Small collection of string utilities for:

  • Creating URL-safe IDs
  • Deriving deterministic UUIDs and SHA-256 hashes from strings
  • Normalizing text (lowercasing, removing accents and punctuation)

Public API

  • create_id_from_string(string: str) -> str
    • Produces a URL-safe identifier by lowercasing, replacing spaces with -, and URL-encoding the result.
  • string_to_uuid(input_string: str) -> uuid.UUID
    • Deterministically converts a string into a UUID by hashing with SHA-256 and using the first 32 hex chars.
  • create_hash_from_string(input_string: str) -> str
    • Returns the SHA-256 hex digest of the input string.
  • normalize(text: str) -> str
    • Normalizes text by:
      • converting to lowercase
      • Unicode NFKD normalization
      • removing punctuation (keeps word chars and whitespace)
      • removing combining marks (accents)

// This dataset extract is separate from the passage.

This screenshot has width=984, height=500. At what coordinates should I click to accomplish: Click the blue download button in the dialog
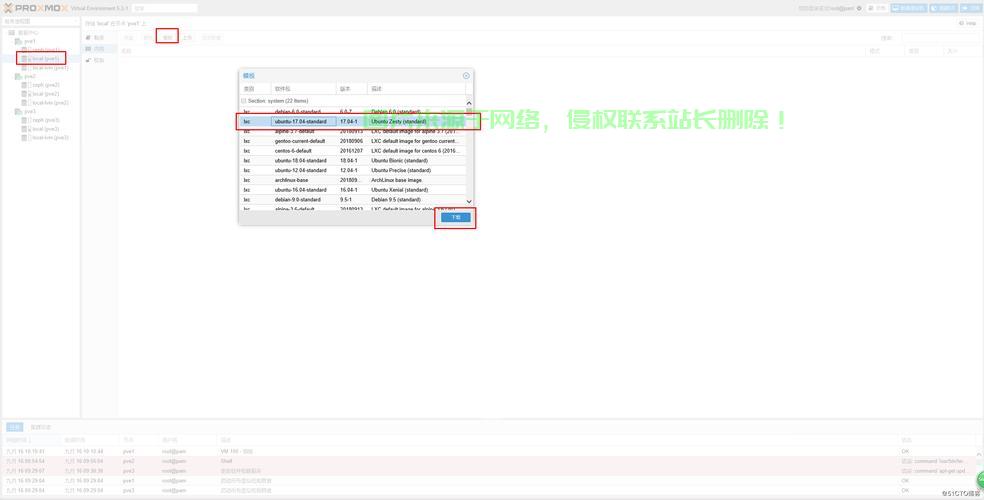point(455,217)
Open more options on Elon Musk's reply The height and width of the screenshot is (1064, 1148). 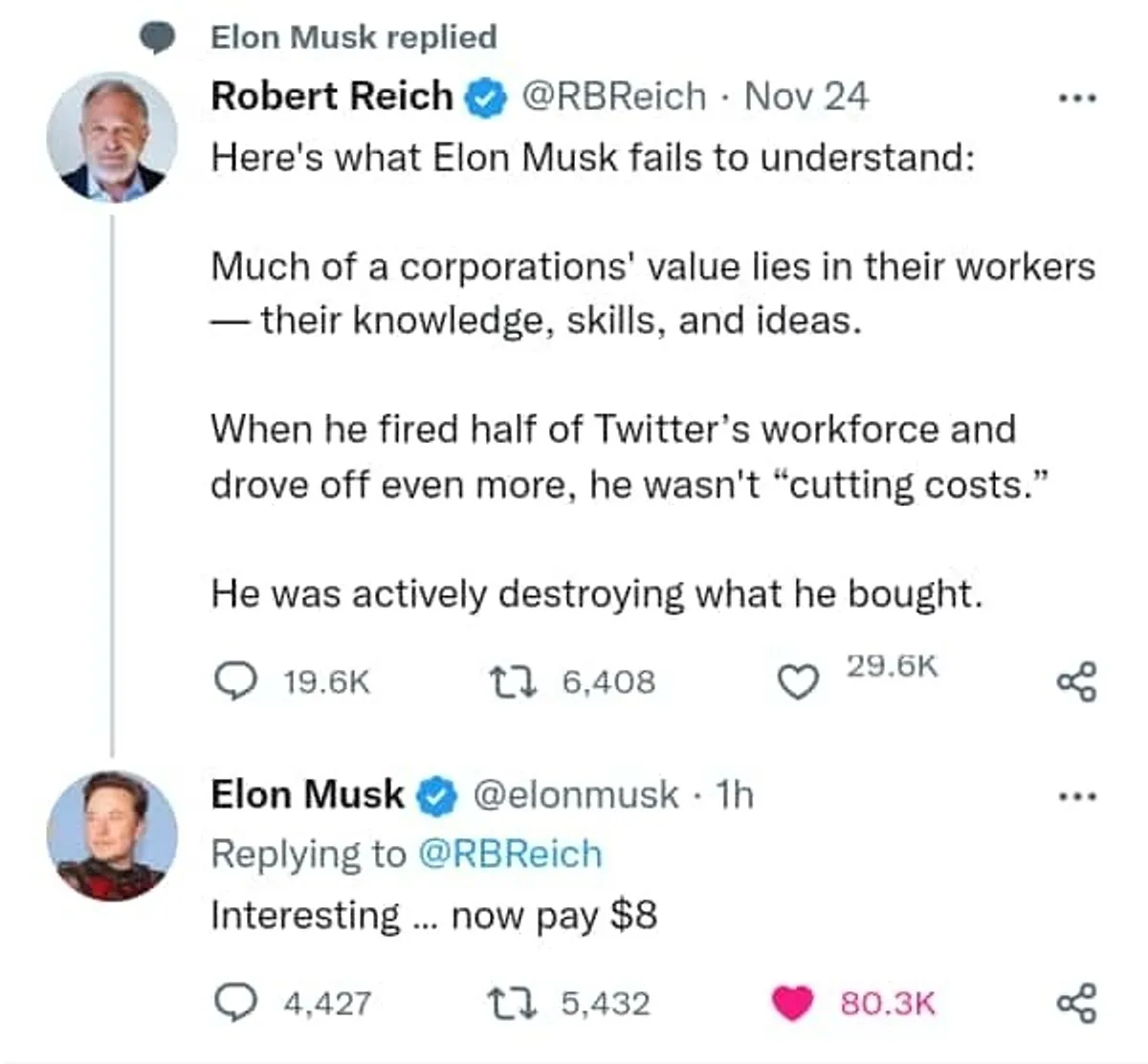pos(1076,796)
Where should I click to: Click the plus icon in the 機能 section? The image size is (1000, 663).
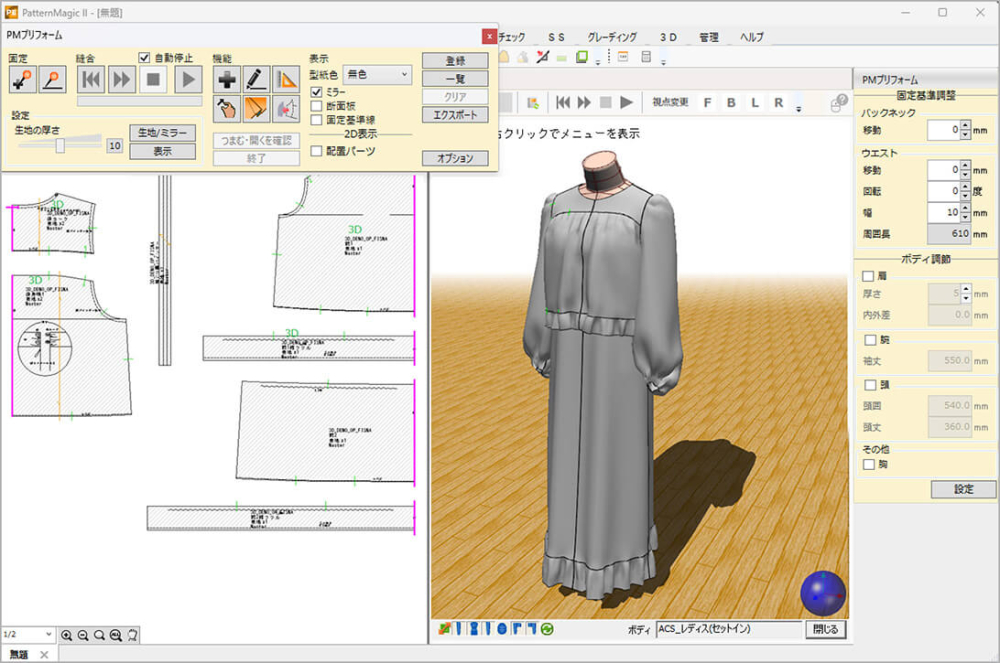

Configuration/Dependencies

  • Standard library only:
    • urllib.parse.quote
    • hashlib
    • uuid
    • unicodedata
    • re

Usage

from naas_abi_core.utils.String import (
create_id_from_string,
string_to_uuid,
create_hash_from_string,
normalize,
)

s = "Hello World!"
print(create_id_from_string(s)) # "hello-world%21"
print(string_to_uuid(s)) # UUID derived from SHA-256
print(create_hash_from_string(s)) # SHA-256 hex digest
print(normalize("Café, déjà vu!")) # "cafe deja vu"

Caveats

  • string_to_uuid is deterministic (same input → same UUID) but is not a standard UUID namespace scheme; it slices a SHA-256 digest to 32 hex chars.
  • create_id_from_string only replaces literal spaces (" ") with - before encoding; other whitespace characters are not replaced.